Le pilote opina du chef et se mit derrière sa console. Il commença à pianoter dessus et nota que la plupart des voyants passaient rapidement au vert. Bientôt, un doux ronronnement se fit sentir sous les pieds des membres de l’équipage, signe que le vaisseau reprenait toute sa puissance.

— On est prêt, Boss ! lança Ash.

Tiana ne put réfréner un sourire en s’installant sur son propre fauteuil. Elle enclencha le bouton de l’intercom et appela sa mécanicienne :

— Mei, tu en es où ?

Mais au lieu de celle de la jeune Azrienne, ce fut la voix familière d’Ethan qui répondit :

— Nous y sommes presque, Capitaine. Mei demande quelques minutes pour activer le camouflage.
— Bien compris. On va faire ce qu’on peut.

Puis, à son pilote :

— Ash, tu as entendu la dame...

Bien que ne répondant pas, le timonier enclencha quelques boutons et étira ses doigts qui craquèrent sèchement. Le vaisseau s’élança alors dans l’immensité spatiale, slalomant habilement entre les tirs de canon laser du croiseur. Soudain, un choc secoua l’intégralité du cargo et Tiana se retint à grand peine de tomber de son fauteuil :

— On est touché, Tooms ? demanda-t-elle.
— Oui, mais les boucliers-arrière ont tout pris. Ils sont plus qu’à quatre-vingt pour cent de leur charge.
— D’accord. Fonce mais évite de nous mettre dans leur ligne de mire !
— Tes désirs sont mes ordres, Boss ! répliqua le pilote en faisant virer de bord le vaisseau.

Voyant que le timonier semblait maîtriser la situation, Fry se leva et appuya sur le bouton de l’intercom :

— Dis-moi que tu es parée, Mei.
— Je n’attends plus que ton ordre et je nous fais disparaître, Boss.

La Capitaine se tourna alors vers Tooms qui se préparait à faire demi-tour juste sous la pointe du croiseur d’Atlan qui se dirigeait droit dans leur direction.

— Prêt ? demanda-t-elle en posant une main sur l’épaule d’Ash.

Le pilote acquiesça et commença sa manoeuvre. Le Charon freina brusquement et vira sèchement de bord avant de se rabattre sur l’immense vaisseau ennemi.

— Maintenant, Mei ! s’écria Tiana en appuyant sur le bouton activant l’intercom.

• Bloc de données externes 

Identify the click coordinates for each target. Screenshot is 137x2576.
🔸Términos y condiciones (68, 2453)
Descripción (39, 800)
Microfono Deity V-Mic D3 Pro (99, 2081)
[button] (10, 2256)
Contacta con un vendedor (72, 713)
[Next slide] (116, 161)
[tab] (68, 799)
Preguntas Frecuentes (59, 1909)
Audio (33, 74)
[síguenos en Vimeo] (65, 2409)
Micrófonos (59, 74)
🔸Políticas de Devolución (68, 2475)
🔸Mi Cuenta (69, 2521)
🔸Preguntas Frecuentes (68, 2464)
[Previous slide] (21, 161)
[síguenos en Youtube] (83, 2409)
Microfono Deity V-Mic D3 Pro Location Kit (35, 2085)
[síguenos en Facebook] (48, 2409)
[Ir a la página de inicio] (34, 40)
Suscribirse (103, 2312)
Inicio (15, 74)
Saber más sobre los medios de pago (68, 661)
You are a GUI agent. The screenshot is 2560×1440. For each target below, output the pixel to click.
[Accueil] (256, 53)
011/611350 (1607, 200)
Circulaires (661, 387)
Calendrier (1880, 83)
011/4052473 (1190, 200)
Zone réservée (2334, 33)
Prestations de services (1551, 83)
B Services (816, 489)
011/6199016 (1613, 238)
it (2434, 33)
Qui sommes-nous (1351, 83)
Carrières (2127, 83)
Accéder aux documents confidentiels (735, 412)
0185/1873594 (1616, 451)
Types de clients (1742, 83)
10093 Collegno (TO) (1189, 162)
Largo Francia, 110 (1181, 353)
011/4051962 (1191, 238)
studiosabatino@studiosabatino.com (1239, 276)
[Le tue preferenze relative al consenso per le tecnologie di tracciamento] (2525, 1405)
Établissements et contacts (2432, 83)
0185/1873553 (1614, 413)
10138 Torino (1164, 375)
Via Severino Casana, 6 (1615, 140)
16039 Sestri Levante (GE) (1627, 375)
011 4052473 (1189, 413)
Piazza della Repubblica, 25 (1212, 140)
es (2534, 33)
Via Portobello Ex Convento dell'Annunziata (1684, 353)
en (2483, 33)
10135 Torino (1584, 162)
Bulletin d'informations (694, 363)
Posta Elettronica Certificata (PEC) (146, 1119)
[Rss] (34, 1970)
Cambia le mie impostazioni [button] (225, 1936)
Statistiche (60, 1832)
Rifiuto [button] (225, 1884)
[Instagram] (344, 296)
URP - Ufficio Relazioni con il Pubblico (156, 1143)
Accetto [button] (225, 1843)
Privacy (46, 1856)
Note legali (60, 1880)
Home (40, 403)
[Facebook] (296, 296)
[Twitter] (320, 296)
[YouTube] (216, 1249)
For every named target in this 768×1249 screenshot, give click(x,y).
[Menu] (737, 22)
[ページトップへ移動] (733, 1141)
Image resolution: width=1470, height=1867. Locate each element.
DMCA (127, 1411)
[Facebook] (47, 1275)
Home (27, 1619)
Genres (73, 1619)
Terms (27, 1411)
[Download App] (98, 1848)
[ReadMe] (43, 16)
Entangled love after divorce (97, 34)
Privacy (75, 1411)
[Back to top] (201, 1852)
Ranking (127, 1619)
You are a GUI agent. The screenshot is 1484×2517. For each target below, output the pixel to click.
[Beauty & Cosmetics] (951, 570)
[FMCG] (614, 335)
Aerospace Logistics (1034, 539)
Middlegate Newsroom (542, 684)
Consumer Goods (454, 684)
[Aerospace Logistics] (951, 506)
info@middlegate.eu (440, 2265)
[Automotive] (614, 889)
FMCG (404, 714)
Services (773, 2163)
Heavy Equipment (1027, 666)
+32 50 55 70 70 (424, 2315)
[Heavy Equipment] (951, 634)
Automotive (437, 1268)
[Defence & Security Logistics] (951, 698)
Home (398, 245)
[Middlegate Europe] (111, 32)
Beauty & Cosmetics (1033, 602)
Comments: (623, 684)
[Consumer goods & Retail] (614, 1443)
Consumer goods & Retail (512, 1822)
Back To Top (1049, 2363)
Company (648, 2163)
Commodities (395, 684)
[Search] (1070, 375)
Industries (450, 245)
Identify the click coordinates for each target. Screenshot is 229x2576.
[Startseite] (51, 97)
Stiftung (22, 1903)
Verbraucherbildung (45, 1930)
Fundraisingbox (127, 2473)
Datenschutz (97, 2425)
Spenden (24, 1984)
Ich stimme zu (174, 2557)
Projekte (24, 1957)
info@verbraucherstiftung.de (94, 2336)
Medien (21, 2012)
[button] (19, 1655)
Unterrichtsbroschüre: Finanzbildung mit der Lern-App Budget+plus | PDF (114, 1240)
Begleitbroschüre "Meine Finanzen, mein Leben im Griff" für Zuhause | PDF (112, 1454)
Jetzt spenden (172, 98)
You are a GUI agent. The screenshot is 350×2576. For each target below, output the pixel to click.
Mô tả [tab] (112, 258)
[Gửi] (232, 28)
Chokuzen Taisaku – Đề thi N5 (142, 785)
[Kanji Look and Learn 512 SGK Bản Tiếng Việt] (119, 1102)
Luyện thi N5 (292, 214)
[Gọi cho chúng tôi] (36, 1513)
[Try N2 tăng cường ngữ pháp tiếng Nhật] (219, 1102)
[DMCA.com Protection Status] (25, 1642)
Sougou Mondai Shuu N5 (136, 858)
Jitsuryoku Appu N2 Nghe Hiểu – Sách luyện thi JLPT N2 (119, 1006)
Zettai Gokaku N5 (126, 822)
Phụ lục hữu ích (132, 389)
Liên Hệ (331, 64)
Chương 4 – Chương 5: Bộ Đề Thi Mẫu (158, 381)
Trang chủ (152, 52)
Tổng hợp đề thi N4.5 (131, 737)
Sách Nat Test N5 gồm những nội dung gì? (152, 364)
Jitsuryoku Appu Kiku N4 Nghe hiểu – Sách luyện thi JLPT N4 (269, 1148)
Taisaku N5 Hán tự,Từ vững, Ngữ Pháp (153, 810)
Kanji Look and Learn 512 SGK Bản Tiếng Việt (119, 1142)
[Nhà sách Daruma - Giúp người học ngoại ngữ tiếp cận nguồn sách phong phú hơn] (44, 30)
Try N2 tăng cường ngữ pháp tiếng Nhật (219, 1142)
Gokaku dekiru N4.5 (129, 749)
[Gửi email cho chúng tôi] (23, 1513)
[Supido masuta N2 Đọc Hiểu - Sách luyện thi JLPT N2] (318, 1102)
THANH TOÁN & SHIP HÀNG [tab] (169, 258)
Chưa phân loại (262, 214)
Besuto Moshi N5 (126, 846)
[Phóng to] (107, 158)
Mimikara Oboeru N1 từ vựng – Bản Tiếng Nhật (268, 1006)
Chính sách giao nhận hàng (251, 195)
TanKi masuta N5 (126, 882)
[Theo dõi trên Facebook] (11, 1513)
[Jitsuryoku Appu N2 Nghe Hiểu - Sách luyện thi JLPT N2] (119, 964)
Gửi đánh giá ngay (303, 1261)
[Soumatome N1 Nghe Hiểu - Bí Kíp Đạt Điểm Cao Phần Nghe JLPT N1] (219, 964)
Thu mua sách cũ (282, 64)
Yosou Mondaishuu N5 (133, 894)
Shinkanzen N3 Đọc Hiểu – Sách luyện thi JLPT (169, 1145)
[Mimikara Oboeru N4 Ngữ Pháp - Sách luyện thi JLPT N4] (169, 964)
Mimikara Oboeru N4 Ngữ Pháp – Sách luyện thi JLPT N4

Le sifflement caractéristique résonna dans tout le vaisseau alors qu’il disparaissait de la vue et des senseurs du croiseur de l’Alliance, laissant un peu de répit à l’équipage du Charon.

Alors que Tooms enclenchait le pilote automatique, il sortit brusquement de la passerelle, renversant presque Tiana sur son passage :

— Pousse-toi, Boss ! Il faut que j’aille voir comment va ma soeur ! s’était-il expliqué.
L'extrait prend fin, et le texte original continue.